### DATASET CONTENT

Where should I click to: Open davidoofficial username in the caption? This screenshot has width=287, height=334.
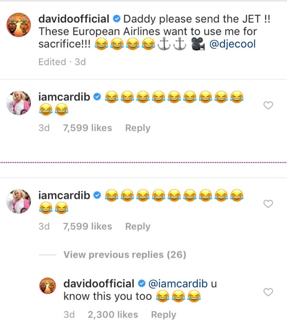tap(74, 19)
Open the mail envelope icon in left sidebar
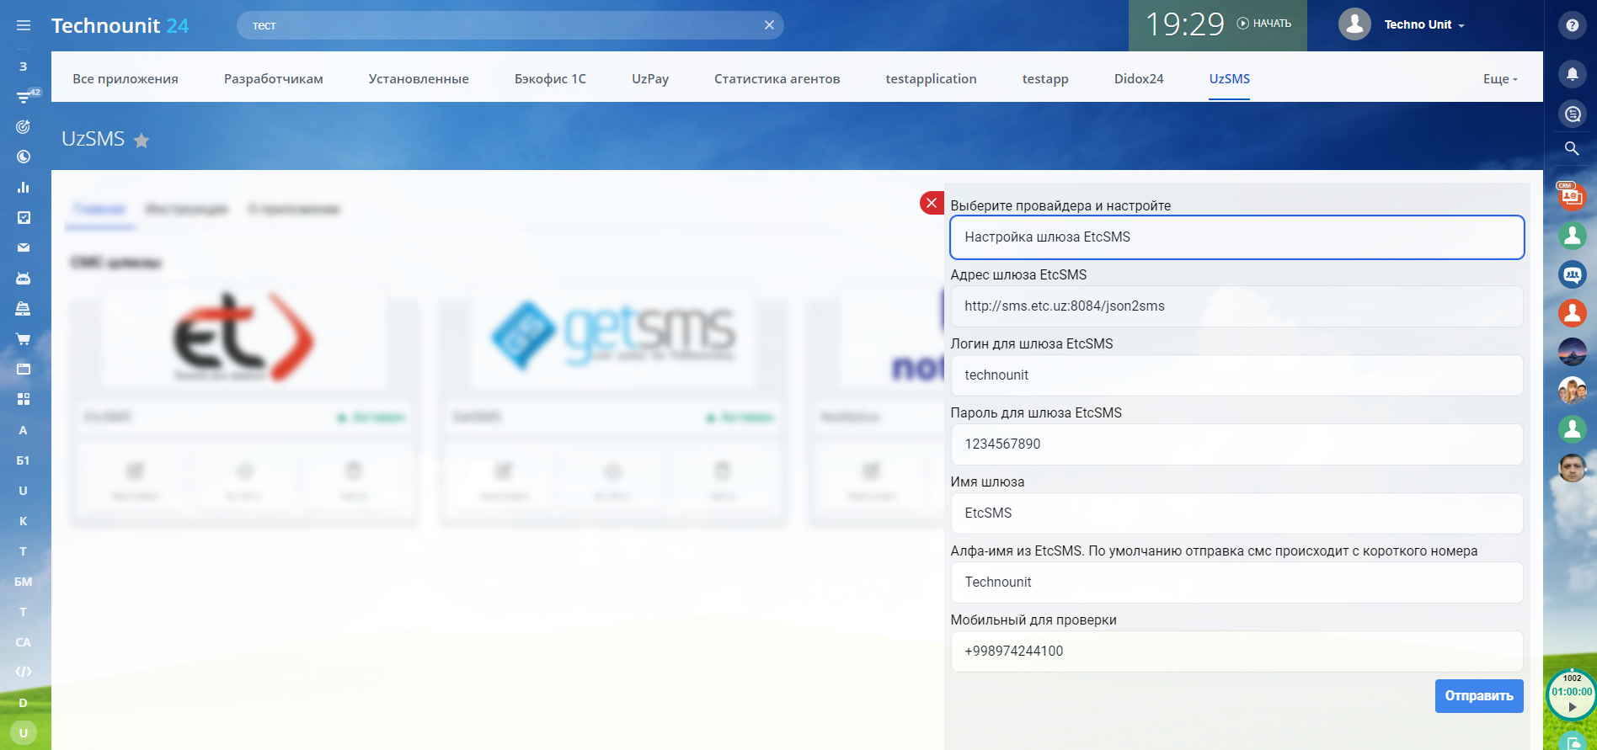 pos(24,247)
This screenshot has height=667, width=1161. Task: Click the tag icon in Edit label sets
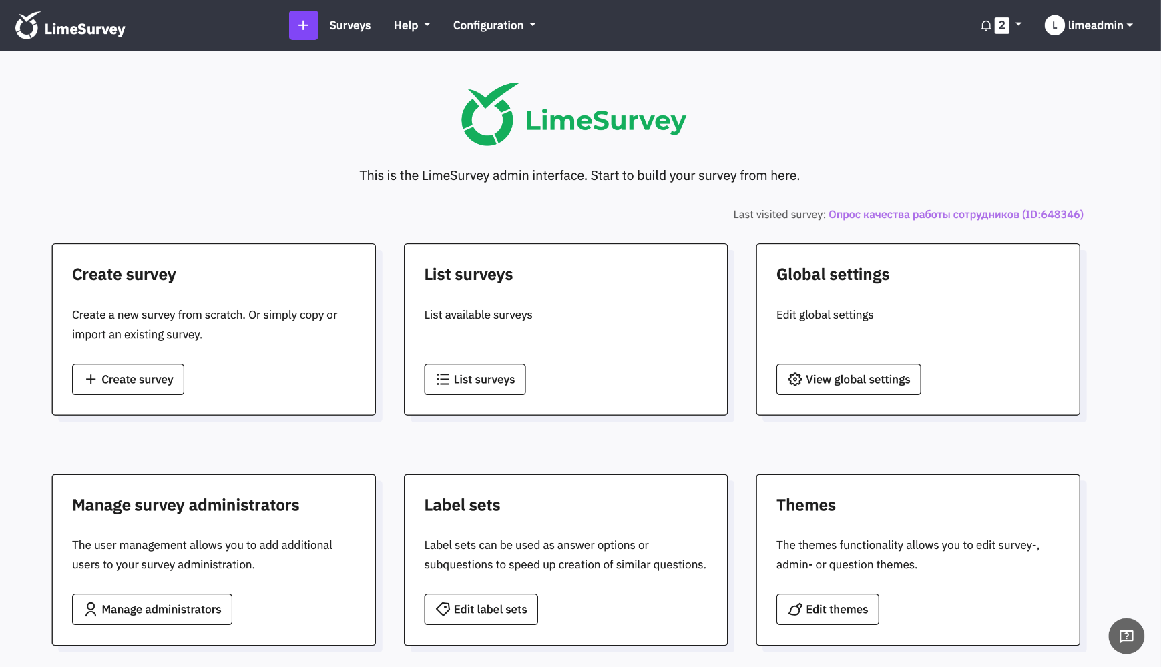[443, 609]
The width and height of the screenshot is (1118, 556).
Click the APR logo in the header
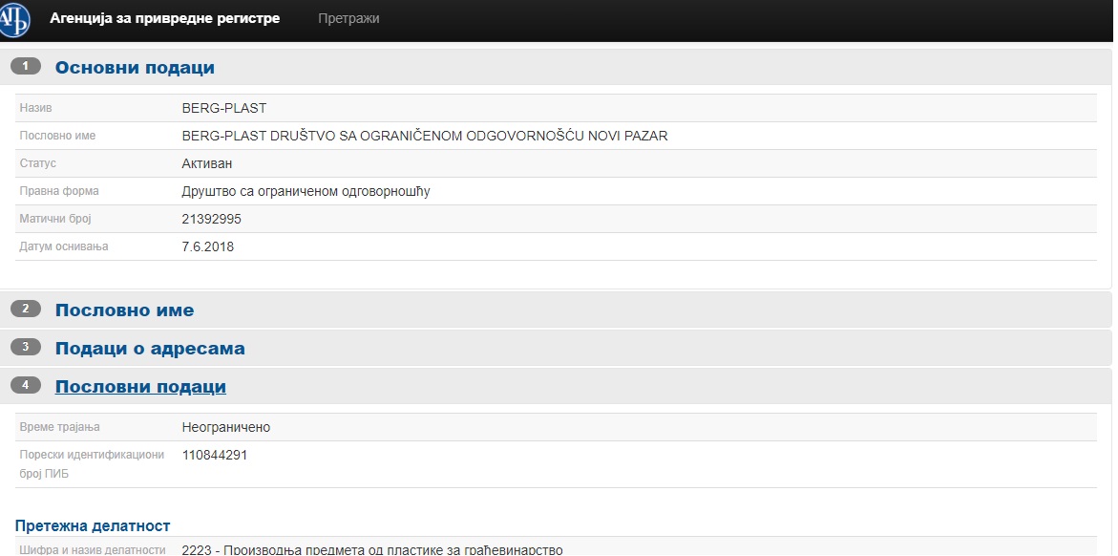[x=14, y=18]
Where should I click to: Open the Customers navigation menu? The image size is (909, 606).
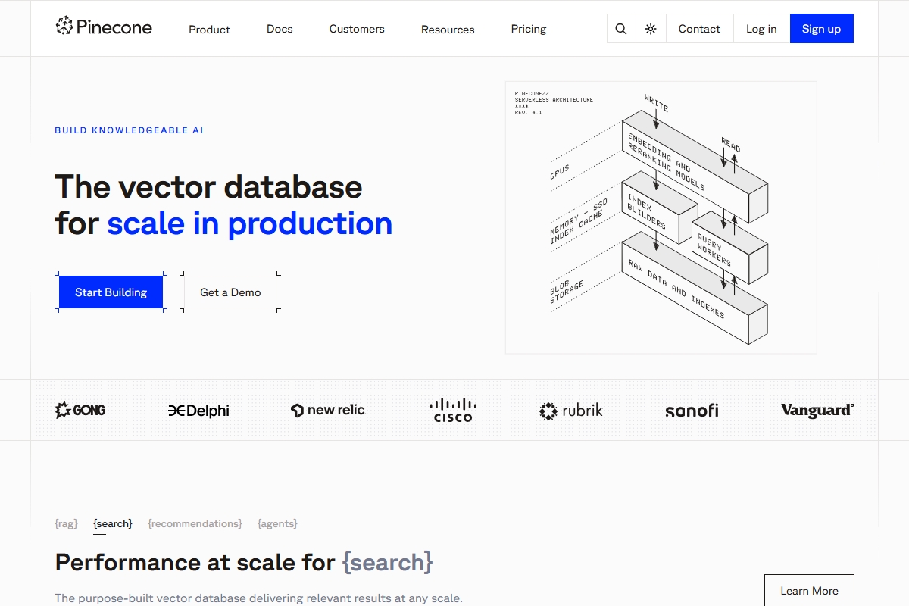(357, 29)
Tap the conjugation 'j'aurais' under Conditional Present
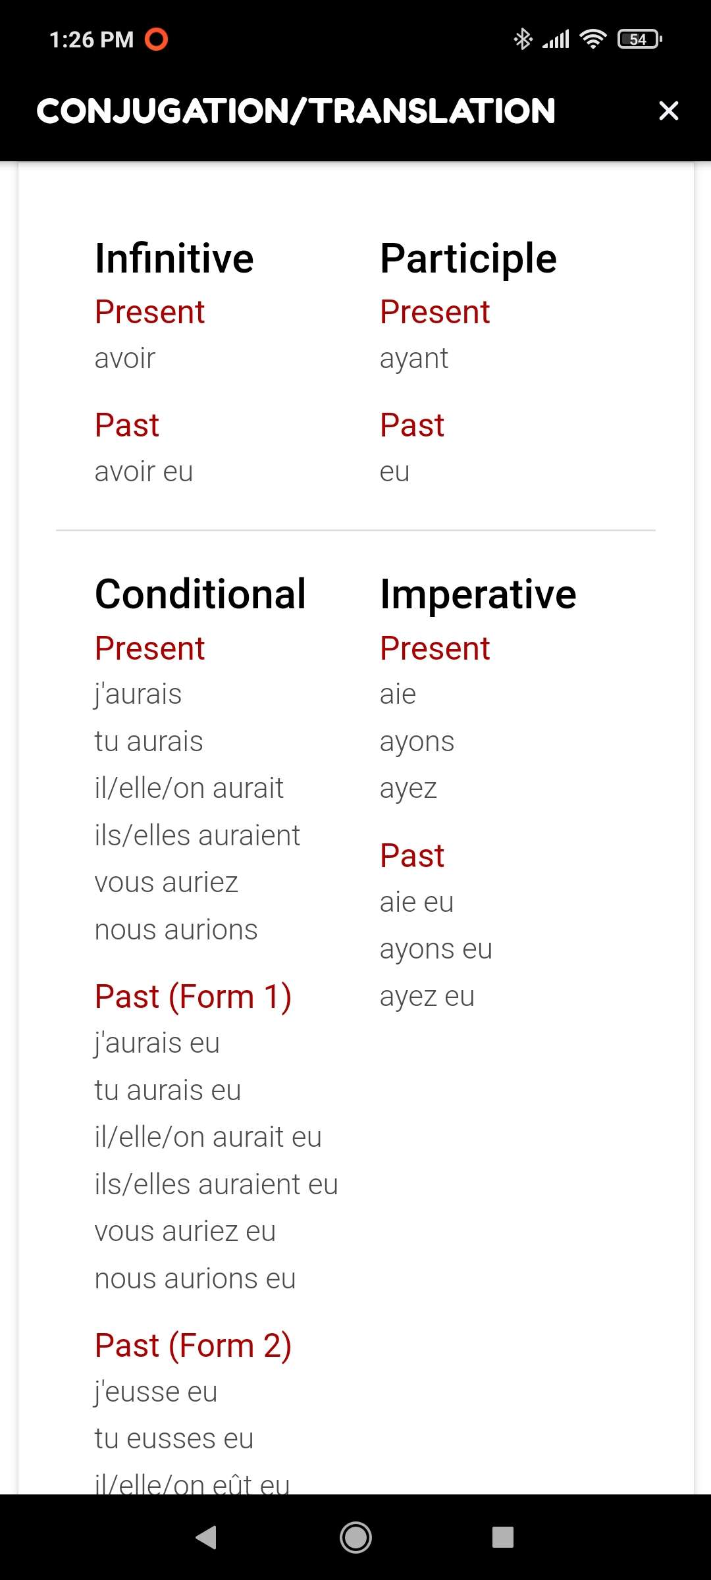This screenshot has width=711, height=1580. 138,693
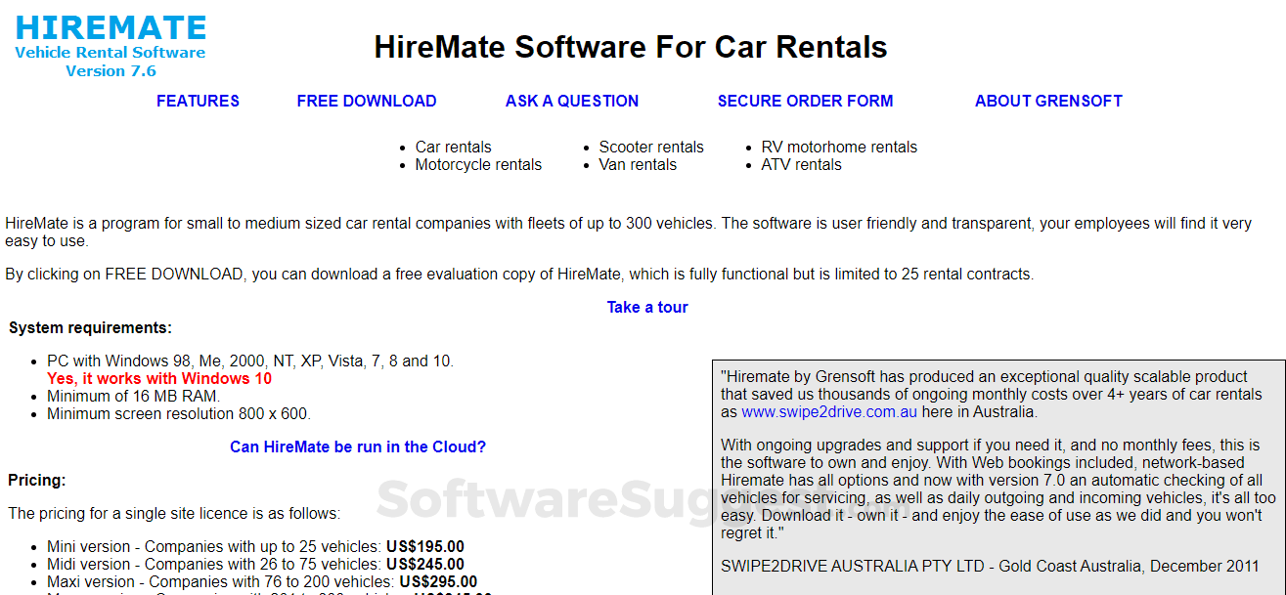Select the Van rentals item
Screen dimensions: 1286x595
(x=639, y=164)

######

TASK GOAL => Take the material above and set it down exactly, minus the images.

REPLY =>
Where should I click to: Open davidoofficial username in the caption? This screenshot has width=287, height=334.
tap(74, 19)
Open the mail envelope icon in left sidebar
 pos(24,247)
This screenshot has height=667, width=1161. Task: Click the tag icon in Edit label sets
[443, 609]
The width and height of the screenshot is (1118, 556).
Click the APR logo in the header
[x=14, y=18]
Where should I click to: Open the Customers navigation menu? The image size is (909, 606).
(357, 29)
Tap the conjugation 'j'aurais' under Conditional Present
This screenshot has width=711, height=1580. 138,693
Select the Van rentals item
Screen dimensions: 1286x595
(x=639, y=164)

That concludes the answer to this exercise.